Net Revenue Retention
The metric that captures how much revenue a company retains from its existing customer base after accounting for churn, downgrades, and expansion is widely regarded as the most comprehensive measure of go-to-market efficiency and CX impact. Unlike gross retention, which only counts what's kept, this calculation includes upsells and expansions, making it possible for a company to post a figure above 100% even as some customers churn. Support and customer success teams are among the most direct levers influencing where this number lands.
What Is Net Revenue Retention?
Net Revenue Retention (NRR) is a financial metric that measures the percentage of recurring revenue retained from existing customers over a defined period, typically 12 months, after accounting for churn, contraction (downgrades), and expansion (upsells and cross-sells). An NRR above 100% means that revenue growth from existing customers outpaces any revenue lost to churn and downgrades. An NRR below 100% means the existing customer base is shrinking in revenue terms, regardless of new customer acquisition.
NRR is a critical metric for subscription and SaaS businesses because it directly reflects the health of the existing customer base. A company with strong NRR can sustain revenue growth even without adding new customers. This makes NRR a key driver of customer lifetime value and a primary indicator that investors and executives use to assess the efficiency of customer success and support operations.
NRR is sometimes also referred to as Net Dollar Retention (NDR). The terms are used interchangeably across the industry, and both refer to the same underlying calculation.
How Net Revenue Retention Is Calculated
The formula for NRR is:
NRR = (Beginning MRR + Expansion MRR - Churned MRR - Contraction MRR) / Beginning MRR x 100
Example: A company starts a period with $1,000,000 in MRR. During the period, $80,000 in expansion MRR is added from upsells, $40,000 is lost to churn, and $20,000 is lost to downgrades. NRR = ($1,000,000 + $80,000 - $40,000 - $20,000) / $1,000,000 x 100 = 102%. This company is growing its existing revenue base, which means new customer acquisition is adding to an already-expanding foundation.

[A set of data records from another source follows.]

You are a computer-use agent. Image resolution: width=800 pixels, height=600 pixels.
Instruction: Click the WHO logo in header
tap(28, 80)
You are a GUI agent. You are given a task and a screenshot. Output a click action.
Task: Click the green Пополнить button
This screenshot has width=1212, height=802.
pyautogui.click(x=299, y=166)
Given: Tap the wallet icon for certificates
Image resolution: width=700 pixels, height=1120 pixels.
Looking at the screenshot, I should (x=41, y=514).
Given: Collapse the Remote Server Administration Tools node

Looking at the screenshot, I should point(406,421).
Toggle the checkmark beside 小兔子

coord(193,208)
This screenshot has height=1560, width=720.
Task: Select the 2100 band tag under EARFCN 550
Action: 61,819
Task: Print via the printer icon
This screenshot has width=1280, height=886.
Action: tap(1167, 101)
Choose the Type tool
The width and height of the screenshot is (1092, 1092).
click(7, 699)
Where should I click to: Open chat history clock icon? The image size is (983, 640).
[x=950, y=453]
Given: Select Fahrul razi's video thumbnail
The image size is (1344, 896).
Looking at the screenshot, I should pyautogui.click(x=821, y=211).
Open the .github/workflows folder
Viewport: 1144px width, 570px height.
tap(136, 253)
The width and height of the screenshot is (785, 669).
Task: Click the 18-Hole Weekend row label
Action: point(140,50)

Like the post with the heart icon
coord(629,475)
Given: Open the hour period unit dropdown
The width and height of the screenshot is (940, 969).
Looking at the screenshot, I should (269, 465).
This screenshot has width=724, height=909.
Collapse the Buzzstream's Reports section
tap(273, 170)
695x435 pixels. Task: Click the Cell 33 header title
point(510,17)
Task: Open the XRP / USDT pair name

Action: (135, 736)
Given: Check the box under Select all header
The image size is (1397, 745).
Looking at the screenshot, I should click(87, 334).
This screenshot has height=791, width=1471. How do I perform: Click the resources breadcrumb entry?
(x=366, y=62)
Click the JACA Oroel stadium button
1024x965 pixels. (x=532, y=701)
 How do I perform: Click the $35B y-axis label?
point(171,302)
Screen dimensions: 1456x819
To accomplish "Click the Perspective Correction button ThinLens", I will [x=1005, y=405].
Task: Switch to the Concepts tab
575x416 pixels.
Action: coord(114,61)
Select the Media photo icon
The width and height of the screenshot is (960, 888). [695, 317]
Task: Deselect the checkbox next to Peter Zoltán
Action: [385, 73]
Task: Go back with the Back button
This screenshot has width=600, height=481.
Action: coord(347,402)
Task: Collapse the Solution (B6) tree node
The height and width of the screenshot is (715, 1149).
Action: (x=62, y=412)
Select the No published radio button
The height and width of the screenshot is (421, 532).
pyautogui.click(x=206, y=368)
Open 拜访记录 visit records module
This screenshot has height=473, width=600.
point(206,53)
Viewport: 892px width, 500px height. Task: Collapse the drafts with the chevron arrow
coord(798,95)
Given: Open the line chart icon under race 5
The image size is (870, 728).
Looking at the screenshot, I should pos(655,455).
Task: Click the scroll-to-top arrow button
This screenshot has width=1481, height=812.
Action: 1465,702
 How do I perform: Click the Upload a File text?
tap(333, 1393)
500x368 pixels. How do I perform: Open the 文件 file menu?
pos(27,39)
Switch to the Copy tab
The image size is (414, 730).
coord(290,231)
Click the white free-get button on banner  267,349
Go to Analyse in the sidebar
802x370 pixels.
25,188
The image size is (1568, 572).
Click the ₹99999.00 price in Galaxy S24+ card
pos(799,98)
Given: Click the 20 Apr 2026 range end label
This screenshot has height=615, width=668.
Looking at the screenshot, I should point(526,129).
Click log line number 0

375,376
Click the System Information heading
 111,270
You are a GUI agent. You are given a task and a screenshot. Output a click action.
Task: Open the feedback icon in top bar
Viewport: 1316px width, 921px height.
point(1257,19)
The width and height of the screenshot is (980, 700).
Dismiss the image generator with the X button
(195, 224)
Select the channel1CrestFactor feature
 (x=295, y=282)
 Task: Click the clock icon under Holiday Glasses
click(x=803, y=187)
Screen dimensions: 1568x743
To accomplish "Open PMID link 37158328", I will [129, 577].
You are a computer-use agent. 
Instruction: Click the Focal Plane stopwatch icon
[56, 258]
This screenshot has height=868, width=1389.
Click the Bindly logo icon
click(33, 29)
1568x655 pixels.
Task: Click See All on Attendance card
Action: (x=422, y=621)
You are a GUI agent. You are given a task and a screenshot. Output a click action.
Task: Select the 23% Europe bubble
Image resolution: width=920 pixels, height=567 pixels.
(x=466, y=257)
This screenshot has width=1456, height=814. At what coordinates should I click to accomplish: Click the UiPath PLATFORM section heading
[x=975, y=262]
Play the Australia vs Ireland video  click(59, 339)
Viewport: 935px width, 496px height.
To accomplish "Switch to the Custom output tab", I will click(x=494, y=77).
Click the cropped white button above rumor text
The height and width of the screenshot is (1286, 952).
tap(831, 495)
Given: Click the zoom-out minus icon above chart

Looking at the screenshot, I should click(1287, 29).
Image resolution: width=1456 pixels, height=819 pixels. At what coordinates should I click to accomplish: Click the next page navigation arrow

| NRR Range | What It Signals | Typical Profile |
| > 120% | Best-in-class growth from existing customers | Top SaaS companies with strong expansion motion |
| 100-120% | Healthy expansion offsetting churn | Mature SaaS with solid success and support functions |
| 90-100% | Marginal churn | Revenue held steady, limited expansion, moderate risk |
| < 90% | Revenue erosion from existing base | Significant churn or contraction, requires intervention |
What Drives NRR: The CX Team's Role
NRR is affected by three inputs that CX teams directly influence: churn prevention, contraction prevention, and expansion. The customer retention rate reflects how well support and success teams are keeping customers engaged and satisfied. Expansion revenue reflects how well those teams identify and facilitate growth opportunities within accounts.
- Churn prevention: Every unresolved support issue that drives a customer to cancel is a direct negative impact on NRR. CSAT trends, escalation rates, and unresolved ticket backlogs are leading indicators of impending churn.
- Contraction prevention: Customers who downgrade often do so because they don't see sufficient value in higher-tier features. Support teams that identify low adoption and proactively provide guidance reduce the escalation rate and help customers realize value before they decide to contract.
- Expansion: Customer success and support teams that maintain strong relationships are better positioned to identify expansion opportunities, whether that's additional seats, higher-tier plans, or add-on products. Trust built through excellent service creates commercial openings.
Why NRR Matters More Than Gross Retention
Gross Revenue Retention (GRR) measures only what's kept, capping at 100% and excluding expansion. NRR is a more complete picture because it captures both the defensive and offensive motions of the customer base. A company with 95% GRR and 110% NRR has a healthy business: it's losing some customers but growing revenue significantly from those that stay and expand.
For CX leaders making a business case for investment in support quality, NRR is the most powerful argument. Every percentage point improvement in churn has a compounding effect on NRR, and NRR improvement translates directly into company valuation in SaaS businesses, where NRR is a core multiple driver.
How to Improve Net Revenue Retention
- Identify at-risk accounts before they churn. Use product usage data, support ticket patterns, and voice-of-the-customer signals to flag accounts showing disengagement. Intervene proactively rather than waiting for a cancellation request.
- Close the loop on unresolved issues. High NRR requires that support tickets actually get resolved in ways that satisfy customers. Track re-open rates and follow-up contact rates as proxies for resolution quality.
- Align support and success around account health. NRR improves when support and customer success share data. A support agent who can see that an account is flagged as at-risk changes how they handle that contact.
- Invest in onboarding and adoption. NRR problems often originate in onboarding gaps. Customers who don't fully adopt the product never achieve the value that would justify renewal, let alone expansion.
- Track leading indicators, not just NRR itself. NRR is a lagging metric. Build dashboards around its leading indicators: CSAT, usage trends, Net Promoter Score, and escalation rates. These signals allow intervention before NRR starts to decline.